Working with JSON

In this hands-on module, we will learn how to work with the JSON data format. JSON (JavaScript Object Notation) is a powerful, flexible, and lightweight data format that we see a lot throughout this course, especially when working with web apps and REST APIs.

After going through this module, students should be able to:

  • Identify and write valid JSON

  • Read JSON into an object in a Python3 script

  • Loop over and work with elements in a JSON object

  • Write JSON to file from a Python3 script

JSON Basics

Analogous to Python3 dictionaries, JSON is typically composed of key:value pairs. The universality of this data structure makes it ideal for exchanging information between programs written in different languages and web apps. A simple, valid JSON object may look like this:

{
  "key1": "value1",
  "key2": "value2"
}

Although less common in this course, simple arrays of information (analogous to Python3 lists) are also valid JSON:

[
  "thing1", "thing2", "thing3"
]

JSON offers a lot of flexibility on the placement of white space and newline characters. Types can also be mixed together, forming complex data structures:

{
  "department": "COE",
  "number": 332,
  "name": "Software Engineering and Design",
  "inperson": true,
  "finalgroups": null,
  "instructors": ["Joe", "Charlie", "Joe"],
  "prerequisites": [
    {"course": "COE 322", "instructor": "Victor"},
    {"course": "SDS 322", "instructor": "Victor"}
  ]
}

On the class server, navigate to your home directory and make a new folder for this module:

[local]$ ssh username@login-coe332.tacc.utexas.edu
(enter password)
(enter token)
[login-coe332]$ cd coe-332/
[login-coe332]$ mkdir working-with-json && cd working-with-json

Download this sample JSON files into that folder using the wget command, or click this link and cut and paste the contents into a file called Meteorite_Landings.json:

[login-coe332]$ wget https://raw.githubusercontent.com/TACC/coe-332-sp23/main/docs/unit02/sample-data/Meteorite_Landings.json

Note

The Meteorite Landing data is adapted from a data set provided by The Meteoritical Society here: https://data.nasa.gov/Space-Science/Meteorite-Landings/gh4g-9sfh

EXERCISE

Plug this file (or some of the above samples) into an online JSON validator (e.g. JSONLint). Try making manual changes to some of the entries to see what breaks the JSON format.

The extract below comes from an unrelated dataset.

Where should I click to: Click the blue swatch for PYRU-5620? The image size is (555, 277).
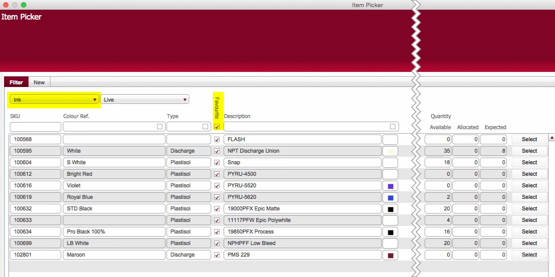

Read JSON into a Python3 Script

The json Python3 library is part of the Python3 Standard Library, meaning it can be imported without having to be installed by pip. Start editing a new Python3 script using your method of choice:

[login-coe332]$ vim json_ex.py

Warning

Do not name your Python3 script “json.py”. If you import json when there is a script called “json.py” in the same folder, it will import that instead of the actual json library.

The code you need to read in the JSON file of state names and abbreviations into a Python3 object is:

1import json
2
3with open('Meteorite_Landings.json', 'r') as f:
4    ml_data = json.load(f)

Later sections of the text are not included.